## Problem
Print the article on meat and dairy companies and climate change word for word, in full.

Well, it’s high time to find another end-of-the-world comfort food, because a new report throws into stark relief the reality of what American eating habits are doing to the planet. According to The Huffington Post, a newly released report states that three of the largest meat and dairy producers in the U.S. are some of the biggest contributors to climate change. According to the report:
The climate footprint of oil and gas giants such as Exxon Mobil, Shell and BP are well-known, but food companies have faced far less scrutiny. The world’s five largest meat and dairy companies combined, including Tyson, Cargill and Dairy Farmers of America, are responsible for more greenhouse gas emissions every year than any of the world’s biggest oil and gas companies.
This comes on the heels of the United Nations’ dire announcement earlier this week that we have 12 years to prevent absolute environmental “catastrophe.” This announcement has, in turn, led sites such as CNN to suggest individual changes in order to curb climate change. (Which has, again, led people to tweet that CNN is f*cking up by asking people to change.)
But climate scientists—aka experts on the matter—have suggested that cutting back on meat and dairy is essential. Citizens in the U.S. and U.K. need to “cut consumption of beef by 90 percent and consumption of milk by 60 percent to keep global warming at or below 2 degrees Celsius.”
So, yes, while major companies need to be forced to change, so do regular old people.

## Provided records
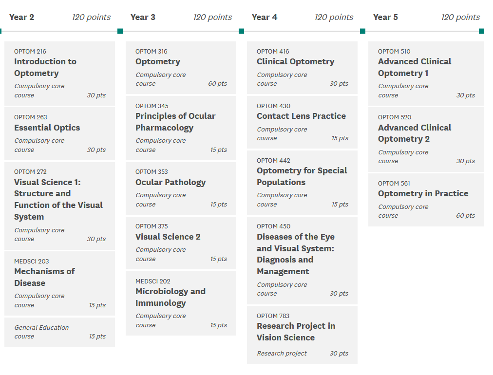Open Advanced Clinical Optometry 1 course
Image resolution: width=493 pixels, height=375 pixels.
[x=426, y=73]
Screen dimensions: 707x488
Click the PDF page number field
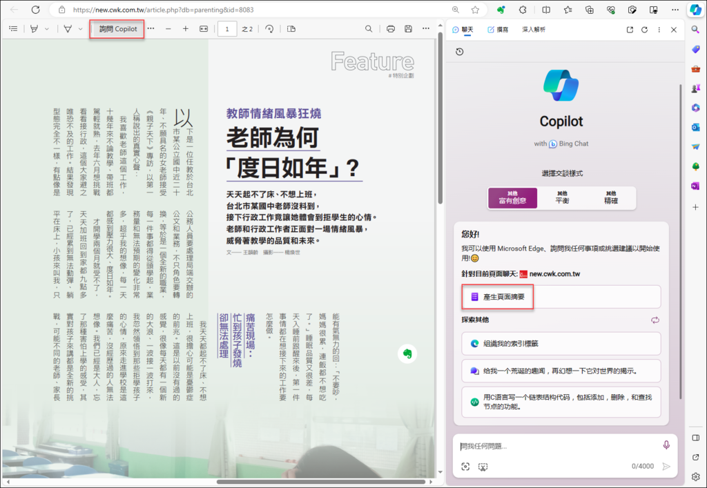227,29
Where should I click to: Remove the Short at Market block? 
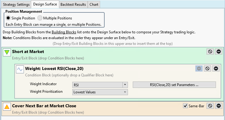219,52
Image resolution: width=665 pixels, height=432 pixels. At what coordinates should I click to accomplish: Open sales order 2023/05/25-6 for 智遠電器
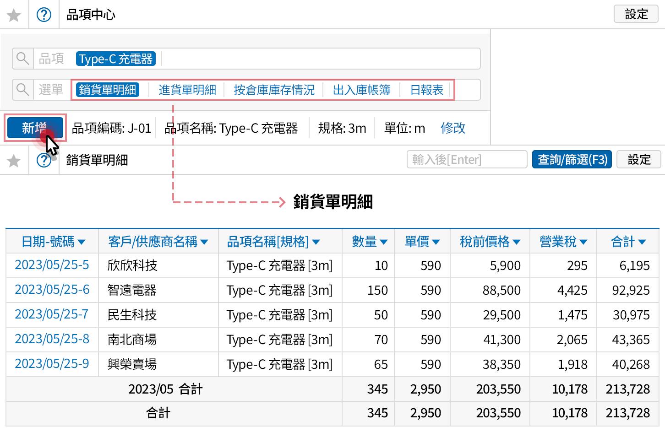point(52,290)
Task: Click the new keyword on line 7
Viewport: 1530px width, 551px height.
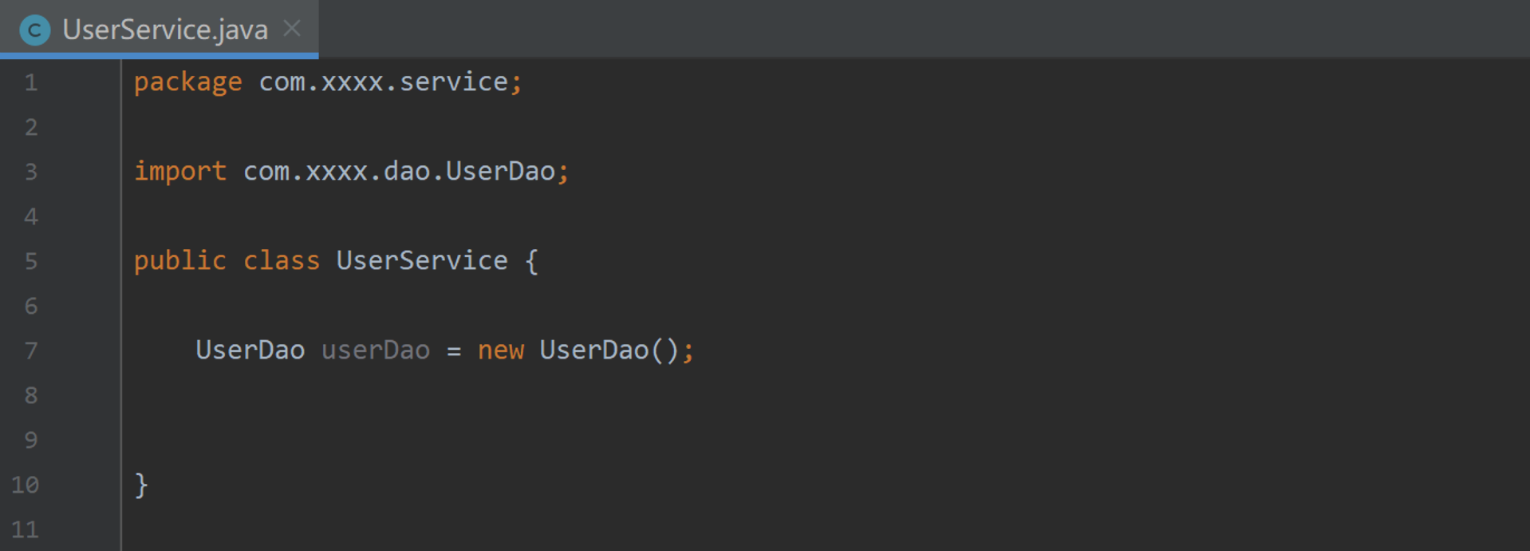Action: click(x=500, y=351)
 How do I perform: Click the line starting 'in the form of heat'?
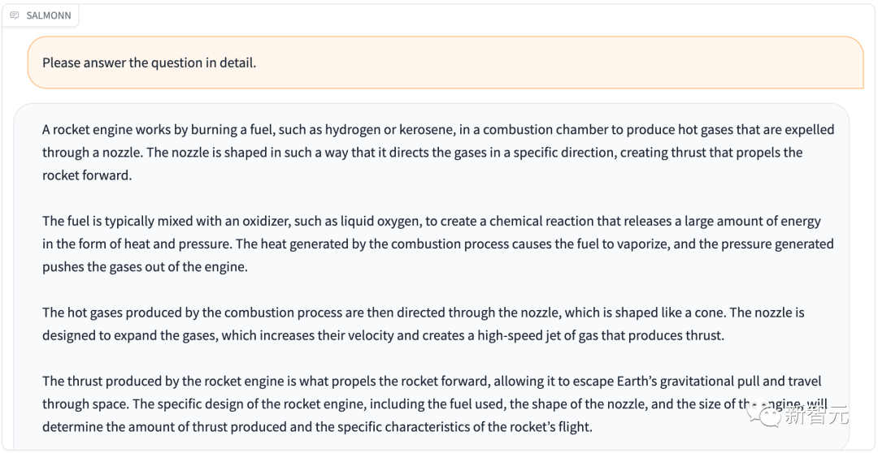pyautogui.click(x=438, y=244)
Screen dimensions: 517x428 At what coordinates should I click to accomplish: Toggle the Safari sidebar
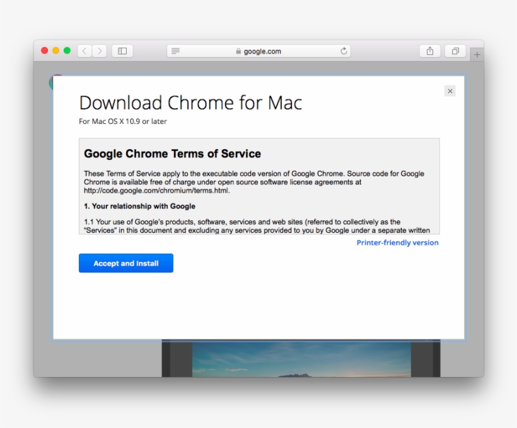pos(122,51)
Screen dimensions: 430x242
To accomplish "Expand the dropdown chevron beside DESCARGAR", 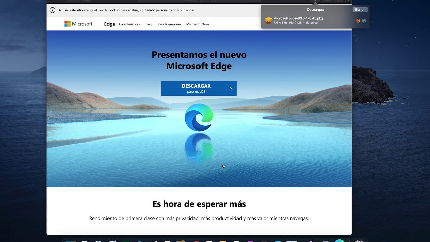I will tap(232, 88).
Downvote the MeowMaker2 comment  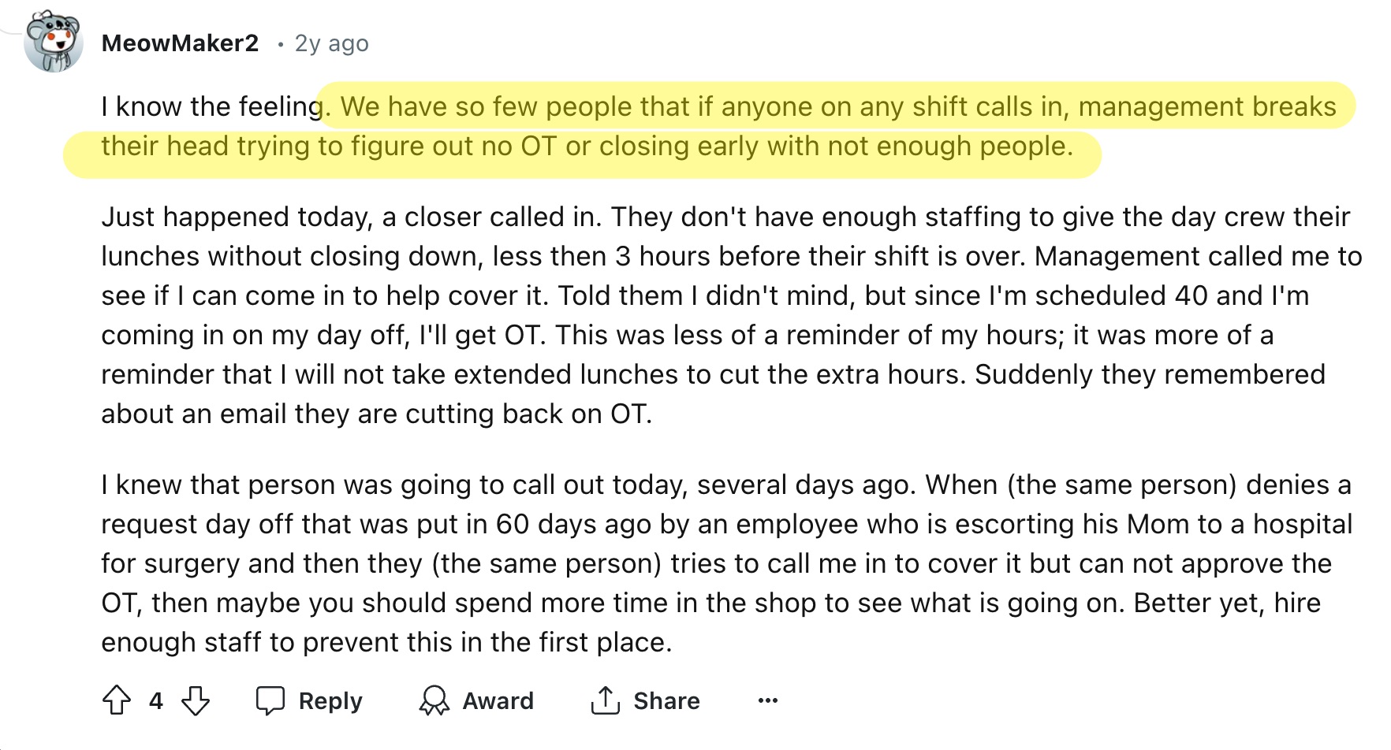[x=196, y=700]
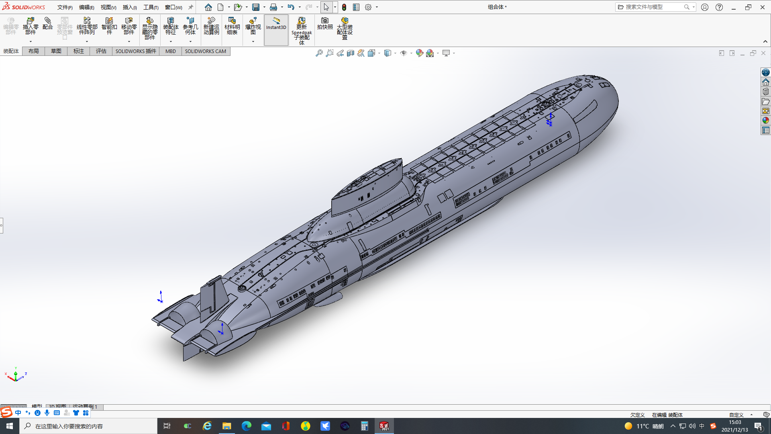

## Answer for the task
Well, it’s high time to find another end-of-the-world comfort food, because a new report throws into stark relief the reality of what American eating habits are doing to the planet. According to The Huffington Post, a newly released report states that three of the largest meat and dairy producers in the U.S. are some of the biggest contributors to climate change. According to the report:
The climate footprint of oil and gas giants such as Exxon Mobil, Shell and BP are well-known, but food companies have faced far less scrutiny. The world’s five largest meat and dairy companies combined, including Tyson, Cargill and Dairy Farmers of America, are responsible for more greenhouse gas emissions every year than any of the world’s biggest oil and gas companies.
This comes on the heels of the United Nations’ dire announcement earlier this week that we have 12 years to prevent absolute environmental “catastrophe.” This announcement has, in turn, led sites such as CNN to suggest individual changes in order to curb climate change. (Which has, again, led people to tweet that CNN is f*cking up by asking people to change.)
But climate scientists—aka experts on the matter—have suggested that cutting back on meat and dairy is essential. Citizens in the U.S. and U.K. need to “cut consumption of beef by 90 percent and consumption of milk by 60 percent to keep global warming at or below 2 degrees Celsius.”
So, yes, while major companies need to be forced to change, so do regular old people.